Edit: all "ST" trailer tires are 65 MPH Speed Rated

Map Guy


----------



## H2oSprayer (Aug 5, 2006)

map guy said:


> According to Goodyear's website Goodyear Marathon the tire is available in load range B or C. I would make sure that (email /call) Discount Tire is quoting a price for the load Range C tire as the size callout on the page linked above is incomplete. The Load Rang B tire does not have enough load capacity.
> 
> Map Guy


I was wondering the same thing, that they were available in both load ratings. I just wanted to get my "ducks in a row" before I called them.
Thanks for the quick responses.


----------



## redmonaz (Jul 24, 2006)

It may be worth calling around to some other Goodyear dealers to get prices. Two local dealers, Purcells, sell the same tire for $79 and $70. They have mounting fees, but were cheaper than the Discount quote of $98. I am going to call Discount back with the new information to see what they can do. If they are close I will go with them because I have been pleased with their service in the past.
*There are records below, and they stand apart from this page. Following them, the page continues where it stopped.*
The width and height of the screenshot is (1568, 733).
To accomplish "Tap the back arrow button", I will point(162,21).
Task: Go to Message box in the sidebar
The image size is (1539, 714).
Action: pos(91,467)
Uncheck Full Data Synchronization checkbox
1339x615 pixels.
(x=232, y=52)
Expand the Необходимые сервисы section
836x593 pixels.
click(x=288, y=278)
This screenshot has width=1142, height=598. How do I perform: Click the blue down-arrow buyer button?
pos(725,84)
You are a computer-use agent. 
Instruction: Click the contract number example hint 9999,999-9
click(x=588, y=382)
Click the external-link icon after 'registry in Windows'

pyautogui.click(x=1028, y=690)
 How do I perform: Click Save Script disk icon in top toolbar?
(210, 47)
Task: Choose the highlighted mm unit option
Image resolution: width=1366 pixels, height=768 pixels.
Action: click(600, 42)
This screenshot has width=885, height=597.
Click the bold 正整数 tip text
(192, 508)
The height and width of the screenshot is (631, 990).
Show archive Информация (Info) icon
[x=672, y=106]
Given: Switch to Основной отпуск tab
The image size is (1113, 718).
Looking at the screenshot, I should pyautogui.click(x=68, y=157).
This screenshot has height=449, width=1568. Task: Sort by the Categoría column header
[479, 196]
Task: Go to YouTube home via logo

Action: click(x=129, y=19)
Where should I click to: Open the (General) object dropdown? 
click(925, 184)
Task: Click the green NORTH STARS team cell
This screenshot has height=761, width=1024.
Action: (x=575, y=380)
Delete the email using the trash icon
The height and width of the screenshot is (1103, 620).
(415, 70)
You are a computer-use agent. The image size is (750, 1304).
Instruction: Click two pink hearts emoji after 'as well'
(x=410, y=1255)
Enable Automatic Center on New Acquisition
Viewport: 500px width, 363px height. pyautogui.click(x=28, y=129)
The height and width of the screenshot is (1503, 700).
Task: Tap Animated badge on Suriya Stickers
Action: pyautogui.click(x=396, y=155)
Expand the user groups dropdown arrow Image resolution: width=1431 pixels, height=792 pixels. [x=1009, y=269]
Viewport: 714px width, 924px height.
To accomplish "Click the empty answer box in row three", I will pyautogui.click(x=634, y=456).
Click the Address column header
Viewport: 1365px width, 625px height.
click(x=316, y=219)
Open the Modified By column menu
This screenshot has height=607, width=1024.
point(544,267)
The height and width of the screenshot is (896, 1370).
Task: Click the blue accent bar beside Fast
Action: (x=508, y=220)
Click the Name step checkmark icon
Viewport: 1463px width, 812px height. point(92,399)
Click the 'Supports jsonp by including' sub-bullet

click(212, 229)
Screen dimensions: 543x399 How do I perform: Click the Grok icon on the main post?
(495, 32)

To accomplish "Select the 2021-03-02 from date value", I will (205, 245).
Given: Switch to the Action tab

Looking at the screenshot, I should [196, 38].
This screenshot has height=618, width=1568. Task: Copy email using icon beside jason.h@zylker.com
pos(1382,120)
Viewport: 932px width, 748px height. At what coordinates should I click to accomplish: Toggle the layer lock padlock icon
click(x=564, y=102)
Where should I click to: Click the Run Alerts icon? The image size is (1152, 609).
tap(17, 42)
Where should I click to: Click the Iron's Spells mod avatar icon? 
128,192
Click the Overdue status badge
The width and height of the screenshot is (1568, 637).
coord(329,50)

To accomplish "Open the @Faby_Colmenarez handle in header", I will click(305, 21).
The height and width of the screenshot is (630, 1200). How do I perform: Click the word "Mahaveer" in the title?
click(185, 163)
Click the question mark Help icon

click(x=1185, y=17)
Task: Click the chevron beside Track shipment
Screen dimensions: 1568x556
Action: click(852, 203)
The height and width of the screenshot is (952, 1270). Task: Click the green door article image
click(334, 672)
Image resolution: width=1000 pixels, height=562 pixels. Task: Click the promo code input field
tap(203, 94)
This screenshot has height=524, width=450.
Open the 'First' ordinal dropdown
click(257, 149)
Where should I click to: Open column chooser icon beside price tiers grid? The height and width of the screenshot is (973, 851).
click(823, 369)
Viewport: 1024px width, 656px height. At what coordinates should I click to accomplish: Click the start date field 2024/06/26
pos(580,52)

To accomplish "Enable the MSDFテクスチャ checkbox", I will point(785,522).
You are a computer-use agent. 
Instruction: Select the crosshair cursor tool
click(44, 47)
Not to high jack the post, but how should they lift the trailer to change the tires? I've read not to use the frame, or axle. Should they raise both wheels from the center shackle?

Thanks


----------



## LarryTheOutback (Jun 15, 2005)

redmonaz said:


> Should they raise both wheels from the center shackle?


That's how Good Year did mine.

Ed


----------



## map guy (Jan 11, 2007)

If you have a Walmart Tire store locally - the Marathons' may be available there too!

I am not a Walmart guy but ...

Map Guy


----------



## H2oSprayer (Aug 5, 2006)

After a qucik call to my local Discount Tire, the "B" indicates that they are a blackwall tire, and are selling for $87 each. While the Maxxis can be ordered at a price of $77 each.


----------



## map guy (Jan 11, 2007)

FYI 
Still like thje Maxxis better than the Marathon. Maxxis has 4 year warranty to a specified tread depth. Manufacturer stands behind the product. Radial prices on Maxxis website include shipping cost. 
EDIT: Warranty Page

Just few pennies of info


----------



## PDX_Doug (Nov 16, 2004)

H2oSprayer said:


> After a qucik call to my local Discount Tire, the "B" indicates that they are a blackwall tire


Well, there you go!
Although I would think that would be obvious when looking at the tire? Why the need for the stamp?









Happy Trails,
Doug


----------



## tdvffjohn (Mar 10, 2005)

For the same people like a guy I worked with who used to kick the front tire of his truck when he was checking his tractor trailer for flats in the morning


----------



## map guy (Jan 11, 2007)

PDX_Doug said:


> After a qucik call to my local Discount Tire, the "B" indicates that they are a blackwall tire


Well, there you go!
Although I would think that would be obvious when looking at the tire? Why the need for the stamp?









Happy Trails,
Doug
[/quote]

IMHO I don't assume or take anything for granted anymore when Internet shopping due to the way some websites use Romulan (sp) Cloaking devices to hide their policies and charges associated with purchasing an item. Even the reputable places do this ....

Map Guy


----------



## Scott and Jamie (Aug 27, 2006)

redmonaz said:


> Not to high jack the post, but how should they lift the trailer to change the tires? I've read not to use the frame, or axle. Should they raise both wheels from the center shackle?


You should jack just under the spring pad on the axel.


----------